Recast only the records from the line containing "Viewport: 1568px width, 773px height." through the line containing "point(44,46)" as a two-column CSV headed text and answer, one row per record. Put each value in a single quoted field, with any line breaks replaced by spaces.

──────────

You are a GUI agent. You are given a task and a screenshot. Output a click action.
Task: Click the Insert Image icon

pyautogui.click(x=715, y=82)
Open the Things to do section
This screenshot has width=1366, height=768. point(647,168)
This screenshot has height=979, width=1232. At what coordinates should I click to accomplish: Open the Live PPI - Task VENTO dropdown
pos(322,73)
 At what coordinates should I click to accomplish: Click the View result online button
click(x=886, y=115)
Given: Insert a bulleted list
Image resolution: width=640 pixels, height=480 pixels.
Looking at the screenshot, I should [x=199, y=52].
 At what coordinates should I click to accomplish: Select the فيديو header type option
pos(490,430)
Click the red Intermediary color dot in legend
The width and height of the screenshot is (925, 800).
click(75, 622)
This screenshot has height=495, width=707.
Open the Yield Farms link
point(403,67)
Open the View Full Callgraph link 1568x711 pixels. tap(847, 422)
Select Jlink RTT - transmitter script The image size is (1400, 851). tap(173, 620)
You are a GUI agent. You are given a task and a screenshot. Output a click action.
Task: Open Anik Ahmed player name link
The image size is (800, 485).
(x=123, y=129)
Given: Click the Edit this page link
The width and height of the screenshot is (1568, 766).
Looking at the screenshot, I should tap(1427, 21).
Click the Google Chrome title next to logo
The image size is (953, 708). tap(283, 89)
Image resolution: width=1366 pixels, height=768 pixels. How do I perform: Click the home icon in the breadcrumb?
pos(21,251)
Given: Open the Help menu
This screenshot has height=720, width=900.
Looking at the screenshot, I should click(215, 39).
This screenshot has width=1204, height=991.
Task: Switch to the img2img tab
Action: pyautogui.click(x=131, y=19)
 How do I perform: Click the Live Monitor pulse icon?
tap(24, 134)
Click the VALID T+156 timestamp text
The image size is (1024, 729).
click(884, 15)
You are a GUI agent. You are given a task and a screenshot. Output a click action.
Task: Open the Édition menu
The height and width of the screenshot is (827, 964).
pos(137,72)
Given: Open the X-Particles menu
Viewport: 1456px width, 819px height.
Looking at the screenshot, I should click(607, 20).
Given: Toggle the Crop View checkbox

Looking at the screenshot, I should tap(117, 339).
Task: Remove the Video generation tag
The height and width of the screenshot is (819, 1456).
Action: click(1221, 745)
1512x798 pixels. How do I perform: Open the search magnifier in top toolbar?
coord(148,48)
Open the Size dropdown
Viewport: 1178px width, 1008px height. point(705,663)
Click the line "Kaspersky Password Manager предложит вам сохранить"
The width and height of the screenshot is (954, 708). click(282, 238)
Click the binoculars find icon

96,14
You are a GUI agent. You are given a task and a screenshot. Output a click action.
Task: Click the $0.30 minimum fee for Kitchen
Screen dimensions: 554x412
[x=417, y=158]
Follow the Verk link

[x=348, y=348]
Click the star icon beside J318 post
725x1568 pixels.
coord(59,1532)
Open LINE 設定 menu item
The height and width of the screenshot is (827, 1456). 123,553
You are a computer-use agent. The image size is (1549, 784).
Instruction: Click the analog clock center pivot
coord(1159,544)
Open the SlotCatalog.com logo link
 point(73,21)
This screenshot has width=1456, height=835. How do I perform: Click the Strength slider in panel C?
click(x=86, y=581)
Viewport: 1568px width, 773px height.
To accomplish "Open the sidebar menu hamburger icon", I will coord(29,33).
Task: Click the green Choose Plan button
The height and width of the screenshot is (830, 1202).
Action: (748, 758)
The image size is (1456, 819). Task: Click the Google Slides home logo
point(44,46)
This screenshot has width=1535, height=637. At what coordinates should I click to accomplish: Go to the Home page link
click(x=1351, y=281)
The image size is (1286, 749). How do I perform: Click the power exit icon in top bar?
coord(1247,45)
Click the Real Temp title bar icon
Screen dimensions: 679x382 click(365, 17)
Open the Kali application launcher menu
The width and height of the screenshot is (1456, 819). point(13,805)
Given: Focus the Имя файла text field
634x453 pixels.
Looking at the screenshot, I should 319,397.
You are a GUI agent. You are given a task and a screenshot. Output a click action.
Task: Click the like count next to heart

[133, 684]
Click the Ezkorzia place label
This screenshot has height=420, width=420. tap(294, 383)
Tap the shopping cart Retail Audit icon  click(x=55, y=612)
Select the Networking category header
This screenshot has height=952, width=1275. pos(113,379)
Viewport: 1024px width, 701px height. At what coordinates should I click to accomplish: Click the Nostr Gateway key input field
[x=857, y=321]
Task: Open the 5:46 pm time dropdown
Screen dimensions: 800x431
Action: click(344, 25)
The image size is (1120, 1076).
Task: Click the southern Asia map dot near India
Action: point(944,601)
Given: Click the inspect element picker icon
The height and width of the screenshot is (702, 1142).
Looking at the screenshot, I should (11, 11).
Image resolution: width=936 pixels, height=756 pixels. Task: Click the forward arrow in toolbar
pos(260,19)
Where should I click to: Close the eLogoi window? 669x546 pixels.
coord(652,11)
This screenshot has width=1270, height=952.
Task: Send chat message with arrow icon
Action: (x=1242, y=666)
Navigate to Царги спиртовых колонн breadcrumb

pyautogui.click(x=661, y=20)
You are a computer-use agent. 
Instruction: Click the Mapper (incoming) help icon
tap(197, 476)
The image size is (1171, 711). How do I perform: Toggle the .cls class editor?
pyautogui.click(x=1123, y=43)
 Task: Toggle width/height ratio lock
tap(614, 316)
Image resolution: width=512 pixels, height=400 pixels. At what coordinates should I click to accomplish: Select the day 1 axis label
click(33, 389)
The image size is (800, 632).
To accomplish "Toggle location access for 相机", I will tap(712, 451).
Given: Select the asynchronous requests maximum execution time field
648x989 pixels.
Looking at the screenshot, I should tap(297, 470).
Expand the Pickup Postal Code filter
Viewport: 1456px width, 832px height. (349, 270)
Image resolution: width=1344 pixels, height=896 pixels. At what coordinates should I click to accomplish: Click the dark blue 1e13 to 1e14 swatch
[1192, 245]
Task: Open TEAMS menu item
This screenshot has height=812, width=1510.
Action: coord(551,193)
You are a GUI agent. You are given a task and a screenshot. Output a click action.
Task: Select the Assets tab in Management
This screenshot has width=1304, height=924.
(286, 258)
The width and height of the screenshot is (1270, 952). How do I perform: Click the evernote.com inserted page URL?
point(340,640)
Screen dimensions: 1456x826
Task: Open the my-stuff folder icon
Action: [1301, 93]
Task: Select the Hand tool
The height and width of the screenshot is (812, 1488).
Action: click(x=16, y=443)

──────────

» REPLY TO THE EXERCISE
text,answer
"Viewport: 1568px width, 773px height. To accomplish ""Open the sidebar menu hamburger icon"",","I will coord(29,33)."
"Task: Click the green Choose Plan button The height and width of the screenshot is (830, 1202).","Action: (748, 758)"
"The image size is (1456, 819). Task: Click the Google Slides home logo","point(44,46)"